Coke is IT in Kabul

nzherald.co.nz/section/story … D=10400744

[quote]
KABUL - The blind cleric’s haunting Arabic prayer chant echoed among the sterile plastic rows of Coke and Fanta, seeking Allah’s blessing for the only major business to open in Afghanistan in more than a decade.

Coca-Cola, with its distinctive red-and-white logo, has come to Kabul in what is at once a sign of economic progress and a symbol of the failure of major businesses to open up in the five years since the fall of the hardline Islamist Taleban.

President Hamid Karzai opened the US$25 million bottling plant in the capital’s industrial complex of Bagrami, meaning sweet or fragrant, on Sunday.

Karzai’s Western-backed government is desperate to kickstart an economy independent of the US$3 billion ($4.70 billion)-a-year illegal drugs trade, but has been unable to lure investors to one of the world’s five poorest countries, where violence has hit a high since the 2001 war.[/quote]

I love to see this. It IS the economy stupid, everywhere. And people will do pretty much anything to get a job.

And the MOST American of companies leads the way! :bravo:

[quote]
But the country has no economy and apart from thousands of well-paid United Nations personnel, foreign troops and aid workers, few people have money to spend.

The average income is about US$200 a year. A small bottle of Coke costs about 20 cents in the shops.

“Nothing much has been done to develop the economy. There is no investment,” academic, writer and former cabinet minister Hamidullah Tarzi told Reuters recently.

“We are living in a sort of artificial economy. This is completely false because there is no production and there is nothing you can call investment.”[/quote]

It’s hard not to get political about this, but the UN services that are being offered around the world miss the point that people have dignity and want to work and provide for their families, not be taken care of and humiliated by UN “humanitarian services.”

Good on you COKE! :rainbow:

That can be a problem, can’t it? Part of the problem I have with the effectiveness of the boycott of Danish goods: I wouldn’t want to see economic considerations undermined political conviction. (At least, I wouldn’t want to see those convictions with which I agree be undermined.)

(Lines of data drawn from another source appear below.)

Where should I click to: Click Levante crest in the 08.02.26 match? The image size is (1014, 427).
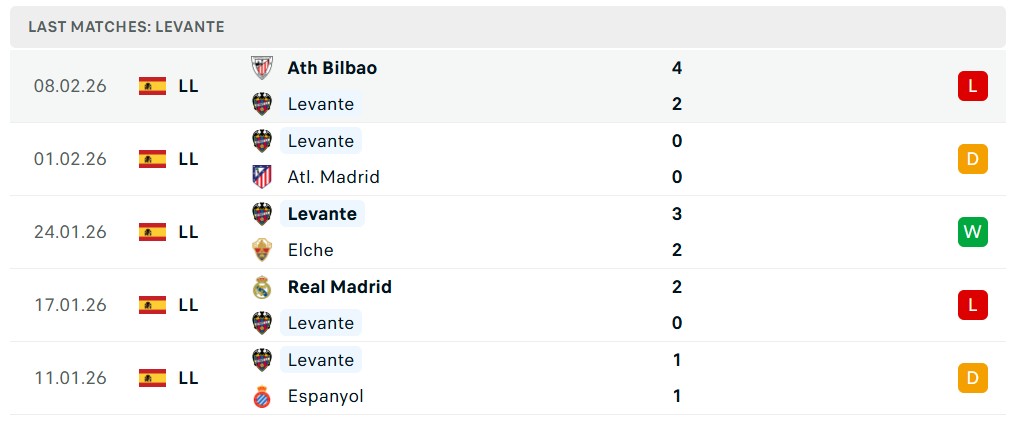pyautogui.click(x=261, y=104)
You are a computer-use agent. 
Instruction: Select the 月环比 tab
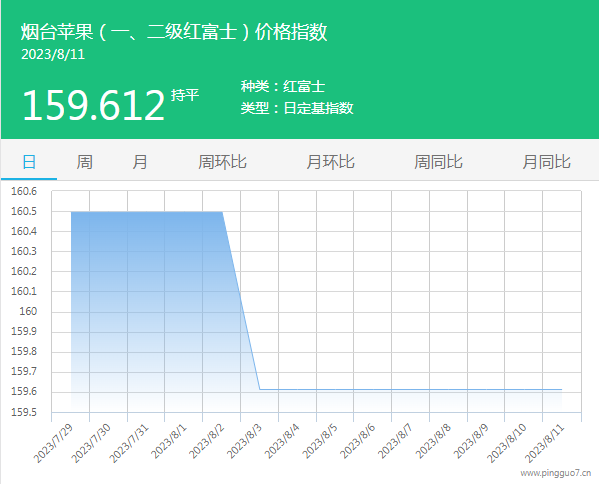(330, 162)
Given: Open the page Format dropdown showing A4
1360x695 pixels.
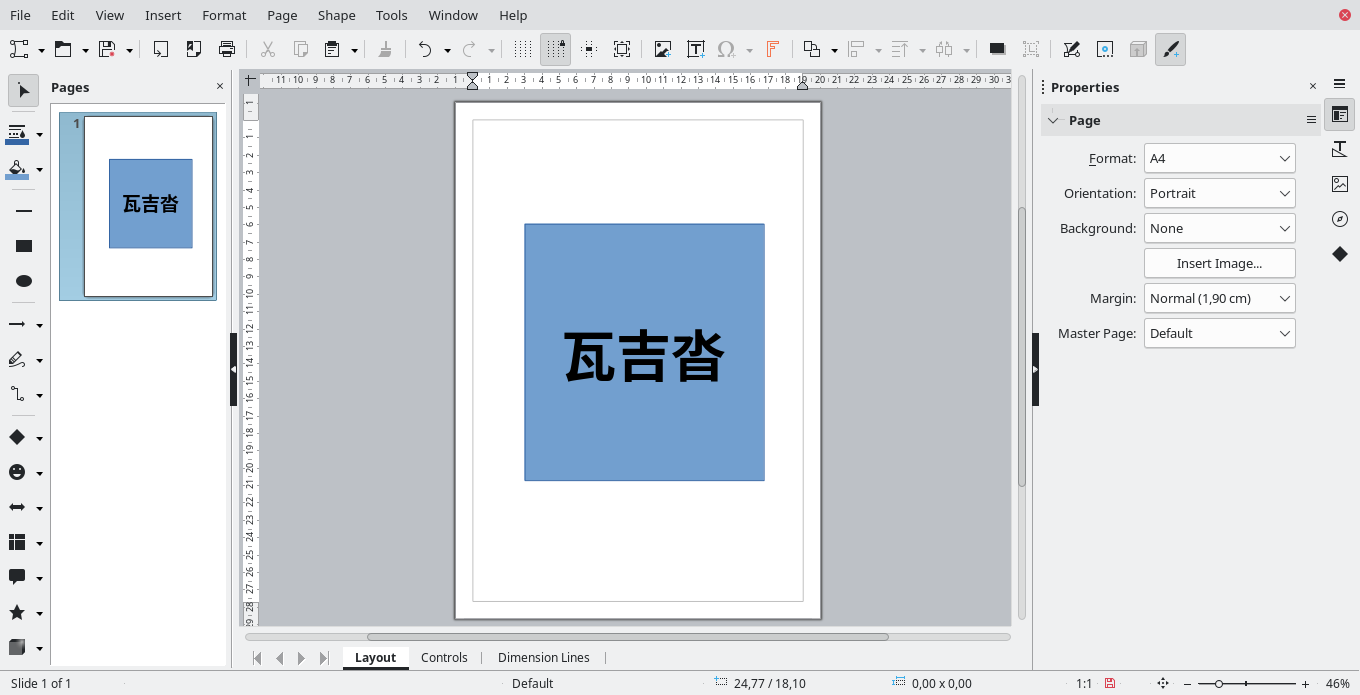Looking at the screenshot, I should tap(1219, 158).
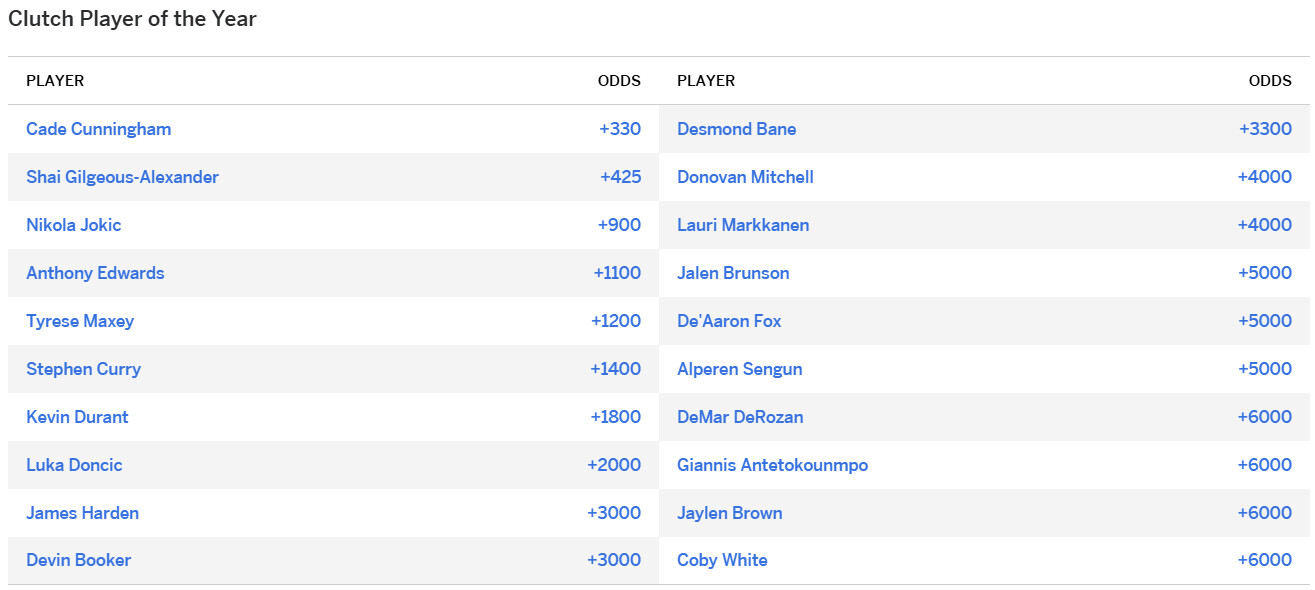Click the Tyrese Maxey link
The width and height of the screenshot is (1315, 590).
pos(80,321)
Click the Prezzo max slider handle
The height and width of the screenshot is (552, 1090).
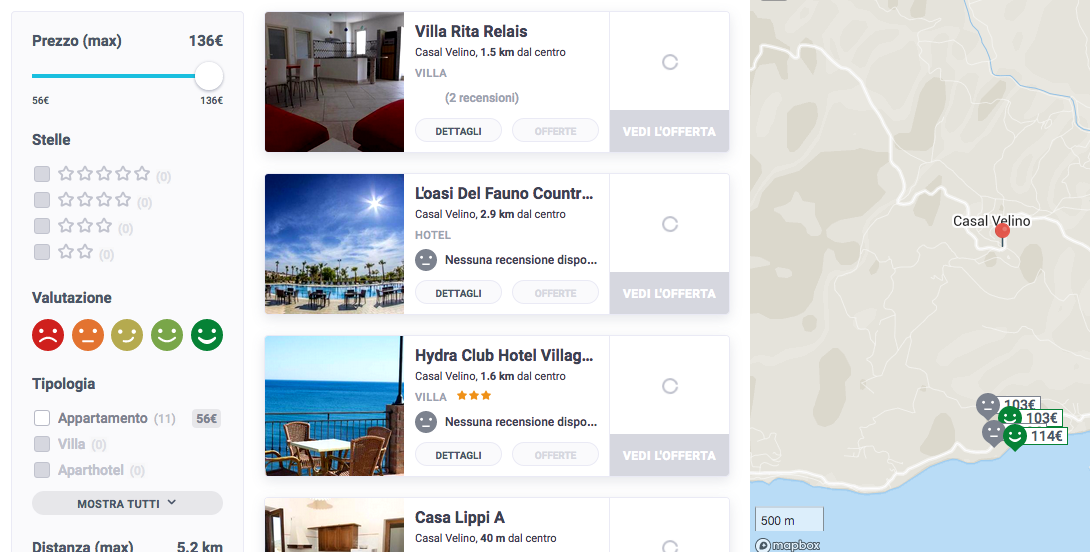point(209,76)
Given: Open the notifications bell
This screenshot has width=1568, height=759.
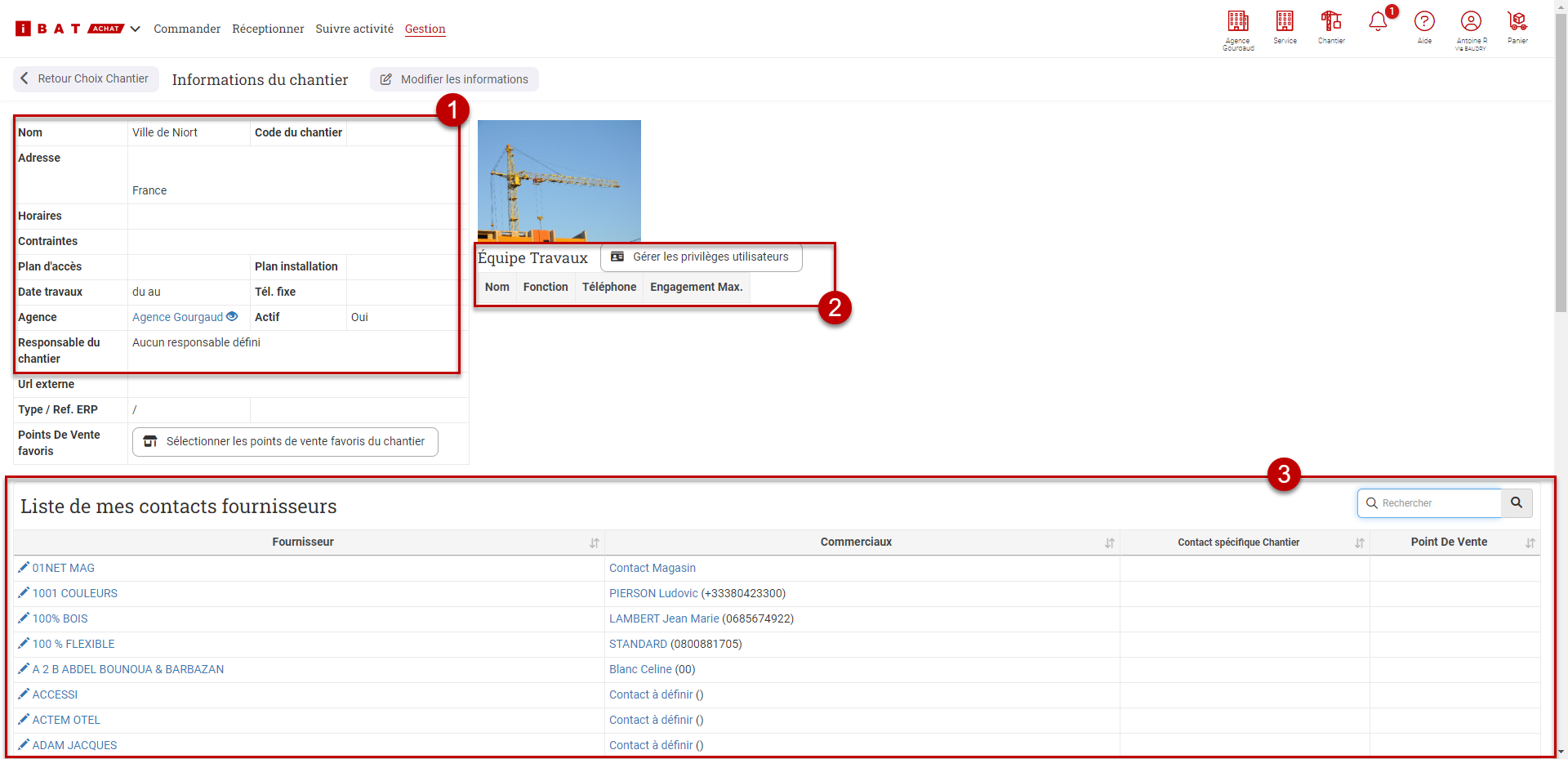Looking at the screenshot, I should (x=1378, y=22).
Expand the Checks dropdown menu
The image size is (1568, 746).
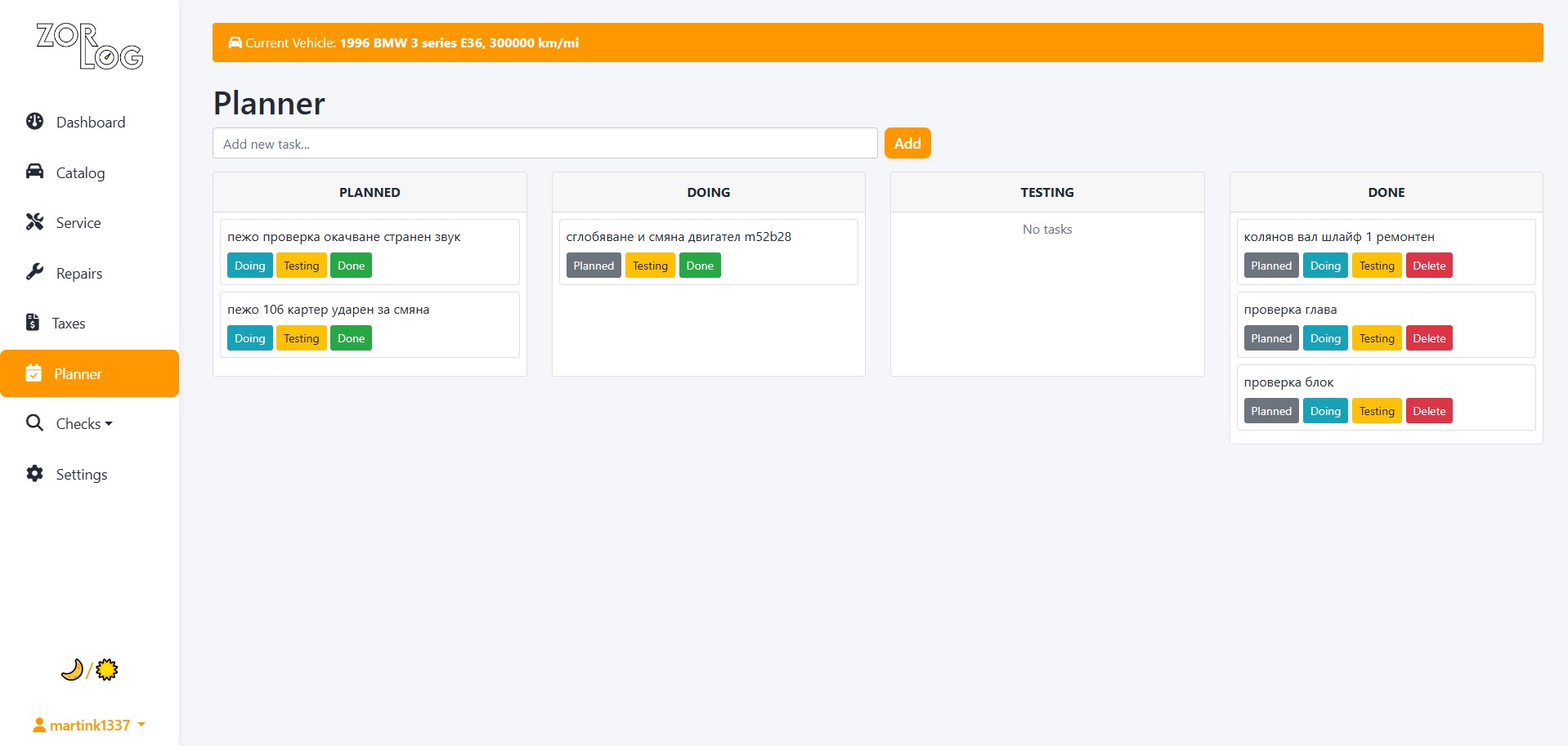pyautogui.click(x=83, y=423)
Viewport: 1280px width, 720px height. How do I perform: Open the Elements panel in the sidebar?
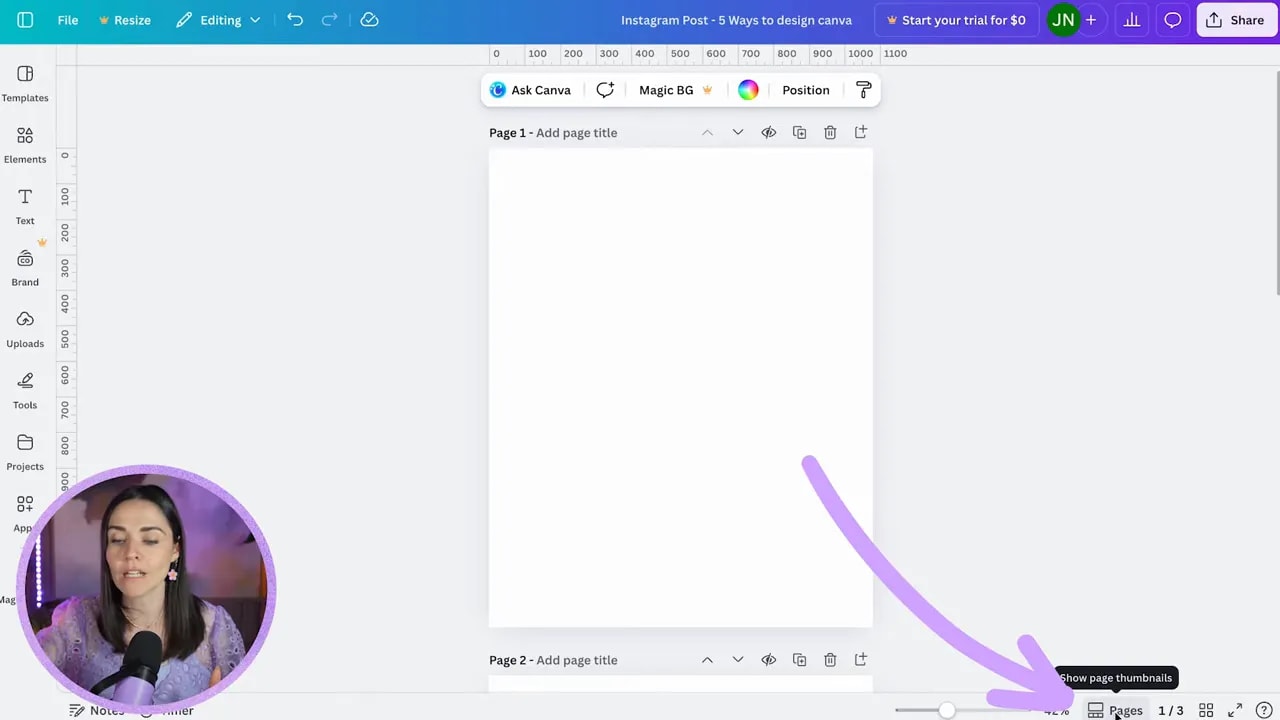(25, 143)
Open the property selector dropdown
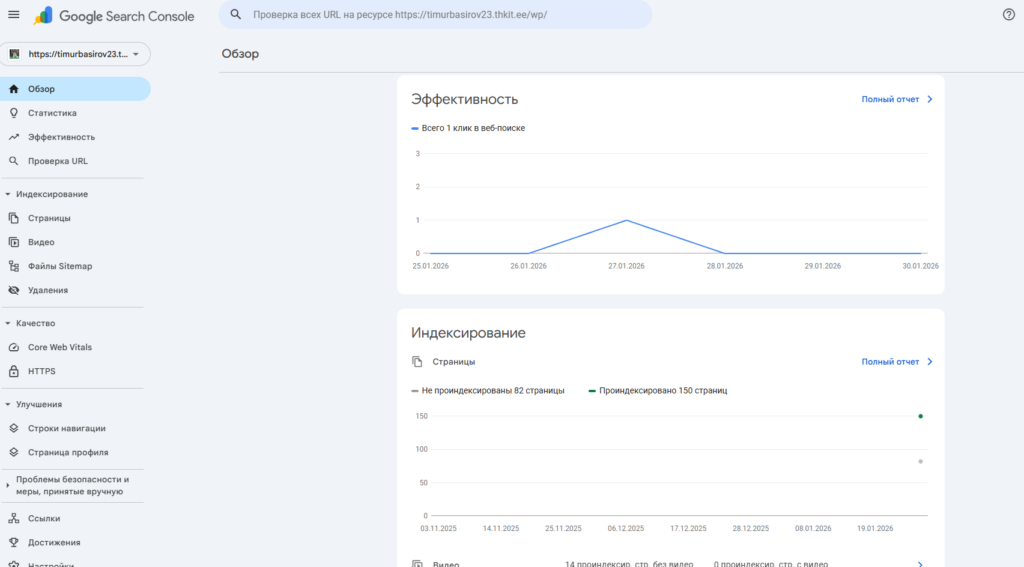This screenshot has width=1024, height=567. tap(75, 54)
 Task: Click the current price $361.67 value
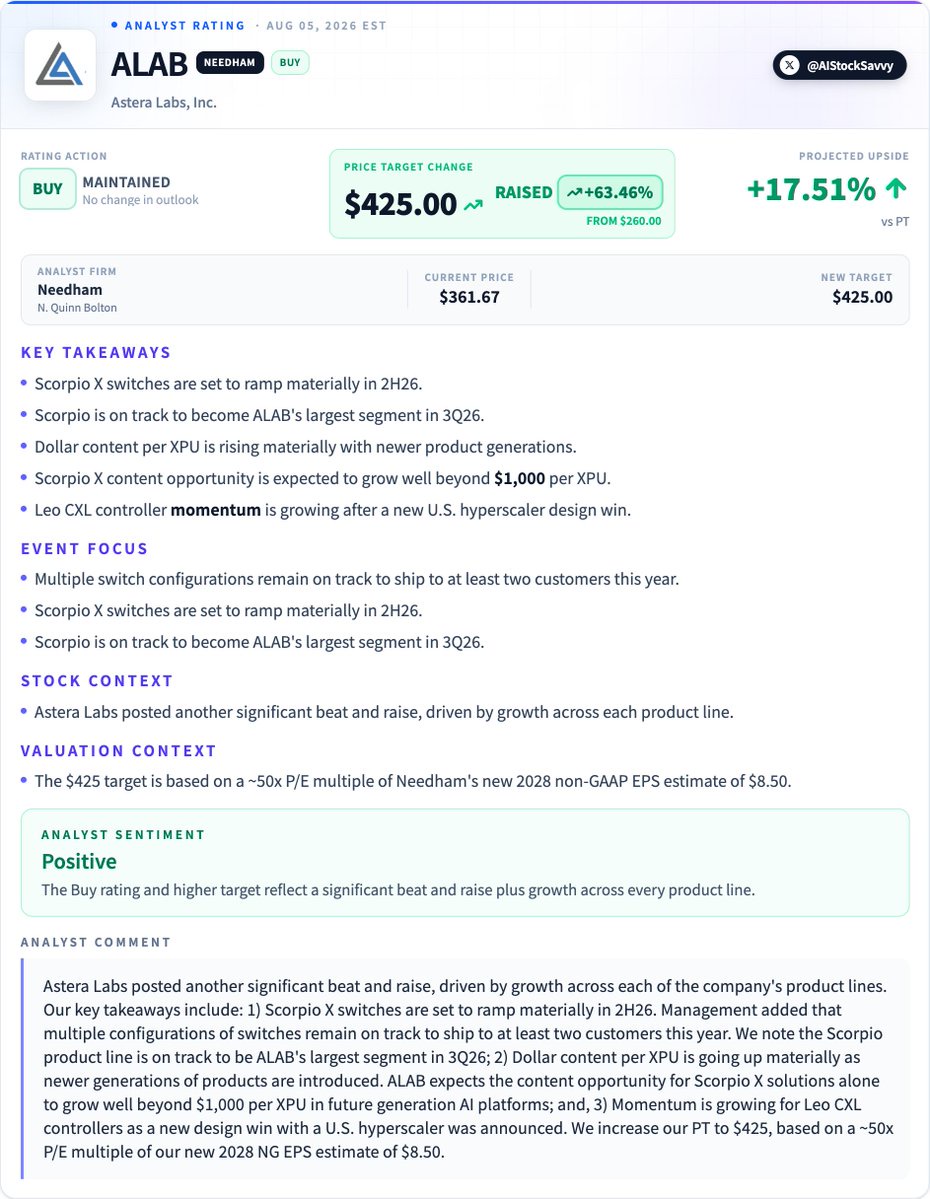point(469,297)
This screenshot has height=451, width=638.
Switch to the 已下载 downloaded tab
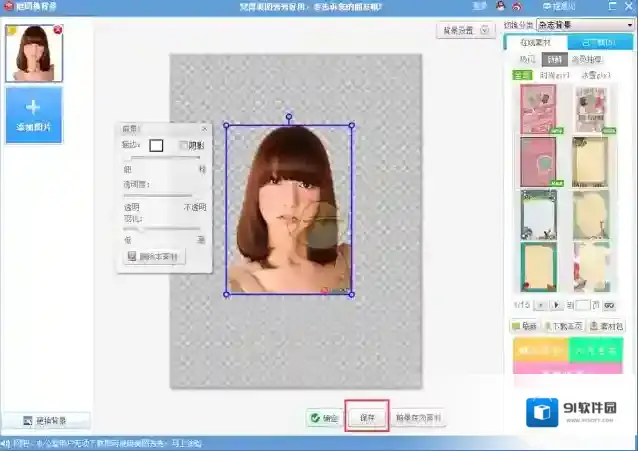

No one wants to be taken care of and humiliated (by the UN, or anyone else), nor bent over, exploited and humiliated (by Coke, or anyone else). Neither’s a panacea. Coke likely wouldn’t now be in Kabul if it weren’t for the international presence–nor last long, nor expand its footprint. The international contingent wouldn’t be able to pull out if business didn’t fill and buttress the space created.